* * *
Не знаю, сколько я пролежала в траве, слепо глядя в синее, вечно-летнее небо. Я думала о нем. Думала о том, как там… как это, когда тебя нет, когда ты полностью развоплотился, став ещё одним городом Теней. Мне очень хотелось верить в то, что в самые последние мгновения Эрис Аш-исси увидел своих отца и мать, а они, словно он был маленьким, обняли его. И он видел их лица, и тоже — хотя бы крошечную долю мгновения — был счастлив вместе с ними.
«Моя радость».
Наверное, это он тоже услышал, когда вечно-красивая и молодая матушка прижала его к себе. Наверное… И, быть может, он сполна ощутил то, что наконец оказался дома, там, где по-прежнему любили и ждали его родители.
Мне очень хотелось верить в то, что его последние мгновения не были ни страшными, ни болезненными. И перед глазами все еще его лицо, и на нем — такая щемящая нежность написана, что понимаешь: никто и никогда не сравнится с ним. Моя радость.
Когда солнце село, и небо подернулось сиреневой дымкой, я повернулась на бок, затем села. Оказывается, я находилась на невысоком зеленом холме, откуда открывался вид на долину, разбитую на дольки извивистыми рукавами реки, текущей невесть откуда и куда. И там, в долине, происходило нечто такое, отчего я подобралась, не зная, что дальше делать.
Там земля вспучилась гигантским грибом, куски грунта с травой сползали вниз, и было видно, как сквозь ткань новорожденного города медленно прорывается что-то новое, в мутной белесой пленке. Огромное и неживое. И когда это нечто вылезло достаточно, пленка лопнула, рассыпавшись невесомыми лохмотьями, и моему взгляду предстал дворец: белый-белый, точно свежий снег, с тонкими башенками, тянущимися к хрустальному куполу неба, с синими остроконечными крышами, переливающимися перламутром. С арками, эркерами, открытыми галереями. Даже отсюда я видела огромные ворота с золочеными створками, и ворота были распахнуты, словно приглашая.
«Иди туда».
Мне показалось, что сквозь шорох травы я слышу шепот Эриса.
«Иди туда, там — твое место».
Что ж…
Я поднялась на ноги, подоткнула за пояс длинный подол своего деревенского платья и пошла вперед, по сочной траве, вдыхая невероятно вкусный, напоенный свежестью воздух реальности, созданной для меня.

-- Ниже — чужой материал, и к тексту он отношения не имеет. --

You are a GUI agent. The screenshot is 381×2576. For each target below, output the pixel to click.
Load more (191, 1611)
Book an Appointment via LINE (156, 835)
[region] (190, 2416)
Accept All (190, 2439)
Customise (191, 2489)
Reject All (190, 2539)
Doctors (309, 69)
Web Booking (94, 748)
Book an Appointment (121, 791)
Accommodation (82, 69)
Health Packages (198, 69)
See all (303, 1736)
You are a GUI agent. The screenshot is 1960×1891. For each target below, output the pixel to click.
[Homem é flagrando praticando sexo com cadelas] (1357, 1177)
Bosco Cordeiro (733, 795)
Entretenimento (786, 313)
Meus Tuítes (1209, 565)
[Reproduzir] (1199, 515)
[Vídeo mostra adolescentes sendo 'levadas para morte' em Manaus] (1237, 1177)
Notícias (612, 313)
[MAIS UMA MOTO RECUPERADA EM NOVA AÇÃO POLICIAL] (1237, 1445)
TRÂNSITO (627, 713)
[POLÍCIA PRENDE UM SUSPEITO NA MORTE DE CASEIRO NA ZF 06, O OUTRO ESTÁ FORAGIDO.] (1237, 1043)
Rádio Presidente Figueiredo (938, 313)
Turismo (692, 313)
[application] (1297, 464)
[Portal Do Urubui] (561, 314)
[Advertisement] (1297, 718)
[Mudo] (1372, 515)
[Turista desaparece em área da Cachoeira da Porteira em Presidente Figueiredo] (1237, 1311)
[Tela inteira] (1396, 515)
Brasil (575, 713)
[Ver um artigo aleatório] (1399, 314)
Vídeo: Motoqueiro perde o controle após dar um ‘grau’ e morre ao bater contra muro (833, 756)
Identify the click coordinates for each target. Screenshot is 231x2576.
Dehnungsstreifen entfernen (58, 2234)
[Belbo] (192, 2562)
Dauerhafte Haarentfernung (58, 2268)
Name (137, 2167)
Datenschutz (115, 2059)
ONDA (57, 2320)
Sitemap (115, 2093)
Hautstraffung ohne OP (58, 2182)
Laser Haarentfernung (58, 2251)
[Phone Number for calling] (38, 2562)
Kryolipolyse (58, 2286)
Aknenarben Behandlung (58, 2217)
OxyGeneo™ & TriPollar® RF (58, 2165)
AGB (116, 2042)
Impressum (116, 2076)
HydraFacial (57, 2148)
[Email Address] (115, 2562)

Сперва казалось, что долина — необъятная, и что я буду брести до дворца много дней. Но чем дольше я шла, тем быстрее, казалось, долина ложится под ноги. И вот, наконец, я остановилась перед ажурными золотыми воротами. Помедлила, не решаясь, а затем прошла под аркой. Передо мной стелилась прямая широкая дорожка, желтая, словно мой потерявшийся Эшти. Его Эрис подарил мне после нашей первой ночи, которую вряд ли можно было считать приятной.
Я пошла дальше. Внутрь.
Дворец был совершенно пуст. Я невольно любовалась белым мраморным великолепием, резьбой, изысканными орнаментами. Высокие двери из светлого дерева, обитые фигурными медными полосами, сами распахивались передо мной, как будто указывая дорогу…
И это было так.
Дворец сам привел меня в тронный зал. И там, у входа, прямо посреди порога, я увидела золотую корону. Она была украшена изумрудами и черным жемчугом… Ах, Эрис. Ты предусмотрел все. Ты создавал эту реальность из своей любви, исключительно для меня и нашего малыша. Ты знал, что изумруды оттеняют мои глаза, и не мог, просто не мог без них обойтись.
Я быстро отерла выступившие слезы, подняла корону и надела ее. А потом пересекла пустой зал, поднялась по мраморным, белым, словно снег, ступеням и села в высокое кресло с жесткой резной спинкой. Единственное кресло в этом просторном светлом зале, залитом обманчивым сумеречным светом.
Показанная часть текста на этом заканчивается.